飛行機の移動の際は余裕をもって空港に到着しておくという松尾さん。待ち時間はどこかの飲食店で時間をつぶすそうですが、今回はカレーうどんをチョイス――。
飛行機はその移動速度が速い割に、早々と空港に着いていなくてはならないので、どうにもそれが無駄のような気がする。以前、搭乗の時間まで2時間あるからとたかをくくっていたら、駐車場に停める待ち時間が「180分」と掲示されていてパニックになった。
搭乗手続きを済ませてからフライトまで1時間半以上あることはざらで、そんな時に空港の飲食店が充実していることは何ともありがたい。
羽田空港の第1ターミナルに、「cuud」というシンプルなロゴの店がある。大きめの暖簾に「カレーうどん」と書いていなければ、何の店なのか分かりにくいお洒落さだ。
数年前にたまたま見つけて入ってみたら、なかなかに洗練された味のグレイビーで、スパイシーでもある。それからこの近くで待つ時間があるときは、たいてい使わせてもらっている。
昼時だったので、退店するまで行列が途切れることがなかったが、席数が多いのでそれほど待つことがない様子だ。
最近そこかしこで見られる、大きなカラー画面の券売機で食券を購入して、カウンターへ。今回はカレーうどんとトマトカレーうどんのハーフアンドハーフにして、大盛りでお願いした。

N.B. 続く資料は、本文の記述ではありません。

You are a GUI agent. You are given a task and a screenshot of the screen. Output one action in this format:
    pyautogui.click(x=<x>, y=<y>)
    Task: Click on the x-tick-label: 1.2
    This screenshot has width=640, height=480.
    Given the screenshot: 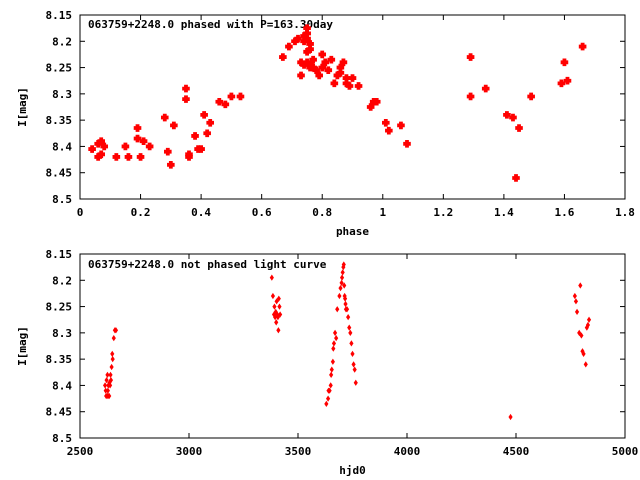 What is the action you would take?
    pyautogui.click(x=443, y=212)
     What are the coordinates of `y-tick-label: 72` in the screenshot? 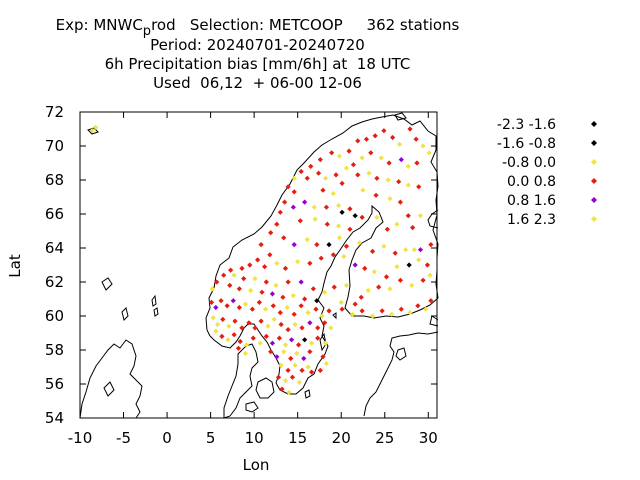 It's located at (54, 112). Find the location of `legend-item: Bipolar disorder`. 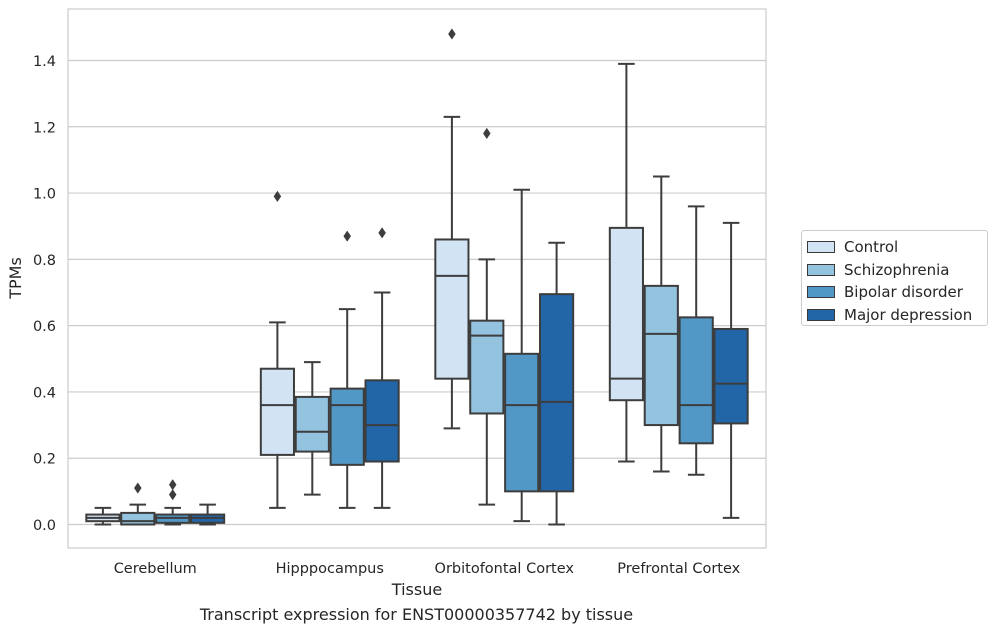

legend-item: Bipolar disorder is located at coordinates (897, 292).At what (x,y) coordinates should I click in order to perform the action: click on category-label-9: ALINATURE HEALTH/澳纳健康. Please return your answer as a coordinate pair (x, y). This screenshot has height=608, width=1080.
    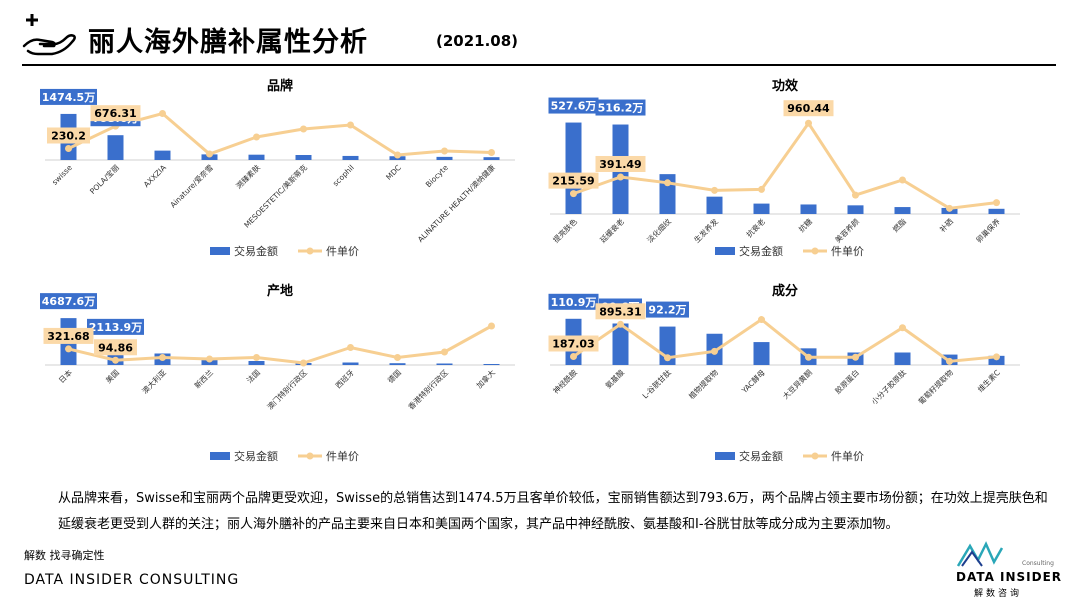
    Looking at the image, I should click on (456, 203).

通常の高さの椅子用カウンターと、スツール用の高めのカウンターがあるのはいろんな国の人に利用してもらえる工夫なのだろうか。
カウンターの中からグラスに冷たいお茶を注いでくれてしばし待つと、トレイごと提供される。
トマトカレーはやはり酸味が利いているけれど、全体的にマイルドな味わい。出汁の旨味を感じつつ、稲庭風細目のうどんが、よくカレーに絡んで食べやすい。交互に食べて、添えられているご飯をカレーに沈めつつ二度美味しい、いや二種なので三度、いやそれぞれが二度だから四度美味しいのか。箸休めのピクルスも食べやすく健康的ななお味だ。
ご飯を食べた後もまだ少しグレイビーが残るので、そこに添えられた出汁スープを入れて最後まで汁を楽しむ。これはなかなか無駄がない。
初めて大盛りを頼んだけれど、おじさんにはちょうど良い加減かもしれない。ひと心地ついて、待合い室に。空港内のラウンジでコーヒーを飲む。個人的にはこれもセットとして定着しそうだ。
この「cuud」という店名の由来は何だろうか。「curry」と「udon」の頭2字ずつを取って並べたのだろうか。まさか「喰うど!」という宣言ではないだろう……。